Kedua, memilih untuk pulang ke rumah, kumpul bersama keluarga, tinggal di rumah sendiri, bagaimanapun masih jauh lebih nyaman dan aman dibanding membusuk karena kelaparan dan atau kebosanan akut di perantauan. Dengan pulang ke rumah, mereka lebih “secure” secara psikologis. Dan sebetulnya ini jauh lebih menguntungkan bagi imunitas tubuh dibandingkan dengan tetap stay di perantauan dalam lapar dan sepi.

Ketiga, toh pemerintah pusat sudah putuskan untuk tidak melakukan lockdown. Jadi, bedanya tidak akan signifikan antara menghimbau tetap tinggal di Jakarta dengan membiarkan mereka mudik.

Jadi menurut hemat saya, yang mau mudik, biarkan saja mudik. Bahkan kalau bisa, beri mereka pilihan merdeka, antara mudik atau tetap stay di Jakarta untuk 6 bulan ke depan. Beri mereka waktu 1-2 minggu, bagi yang mau mudik silahkan mudik. Tapi setelah 2 minggu, harus dipastikan tidak ada lagi yang mudik atau aktivitas keluar kota (kecuali bagi profesi yang dikecualikan) untuk 6 bulan ke depan, atau hingga wabah ini berahir.

Nah, setelah arus mudik ini selesai (dalam 1-2 minggu), pastikan bahwa arus mobilitas lintas kota dibatasi secara signifikan, bahkan kalau perlu dibatasi hingga 80%. Sehingga mobilitas luar kota hanya diperbolehkan bagi profesi-profesi tertentu, terutama yang berhubungan dengan distribusi logistik.

Dengan demikian, kita (pemerintah) akan jauh lebih mudah mengatur penanganan di masing-masing kota saat sudah tidak ada lagi (minim) mobilitas antar kota. Setelah itu pemerintah daerah tinggal fokus menangani warganya.

Strategi yang dapat diterapkan adalah: PULANGKAN – EDUKASI – AWASI.

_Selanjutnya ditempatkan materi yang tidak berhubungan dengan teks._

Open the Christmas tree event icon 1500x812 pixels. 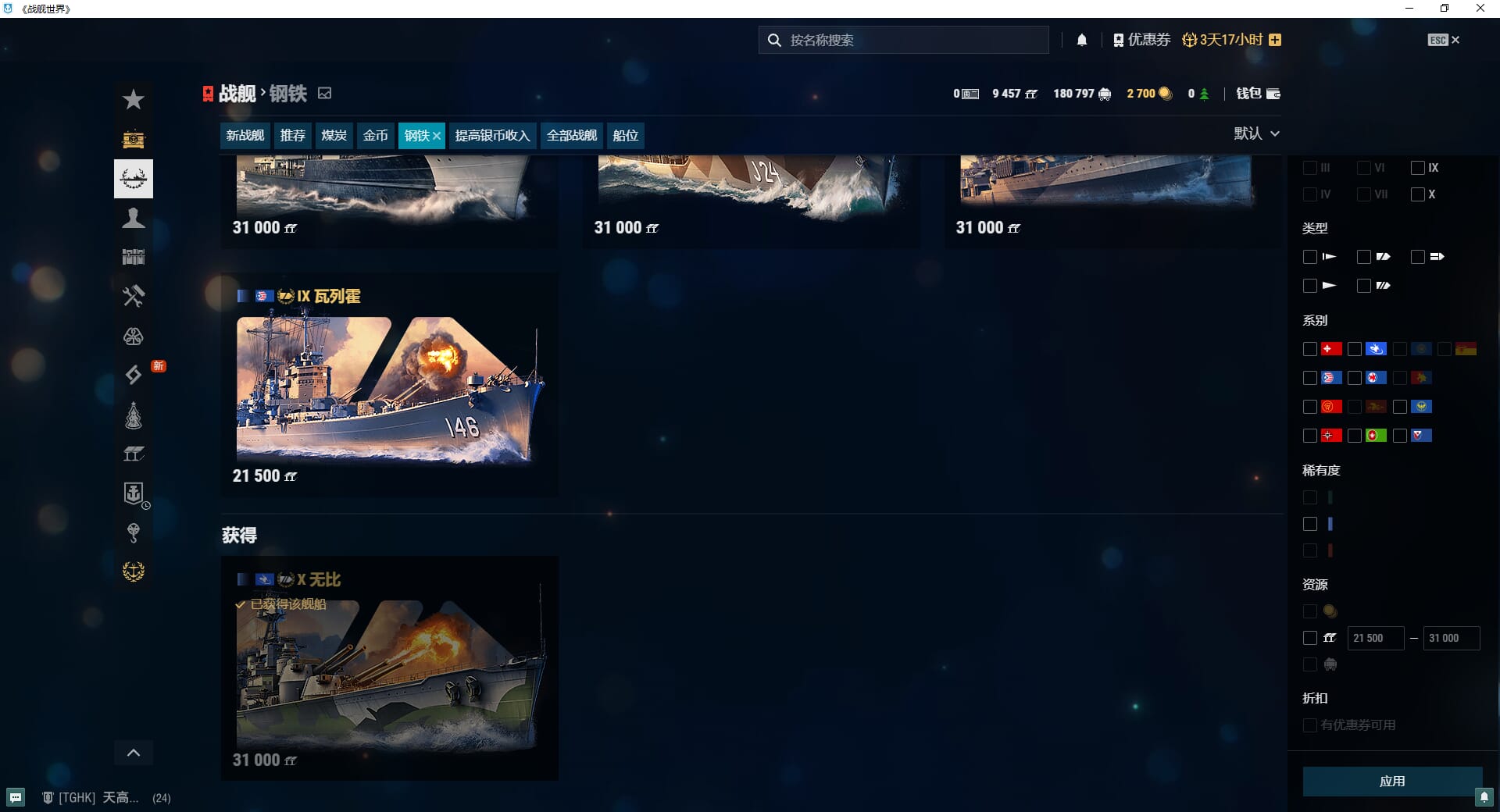pyautogui.click(x=134, y=416)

Setelah semua pulang ke kampung masing-masing, program pemerintah adalah melakukan edukasi secara masif tentang isolasi/karantina mandiri di rumah. Semua mudikers (pemudik) langsung saja ditetapkan sebagai ODP, dan langsung di karantina di rumah masing-masing. Mereka harus diedukasi bagaimana caranya. Tidak hanya secara teori, tapi harus ada operator lapangan di masing-masing RT/RW untuk memberi tahu juklak dan juknis isolasi mandiri. Karena ini yang selama ini jadi problem: tidak ada operator lapangan yang efektif. Sebetulnya ini tugas tim gugus tugas, untuk membentuk tim operator lapangan di setiap RT/RW.

Setelah diedukasi, mereka harus diawasi secara ketat. Oleh siapa? Ya oleh tim operator di tingkat RT/RW itu. Selama sakitnya masih ringan-sedang, isolasi dan pengobatan mandiri di rumah cukup. Adapun rumah sakit hanya menangani kasus yang sudah sangat parah.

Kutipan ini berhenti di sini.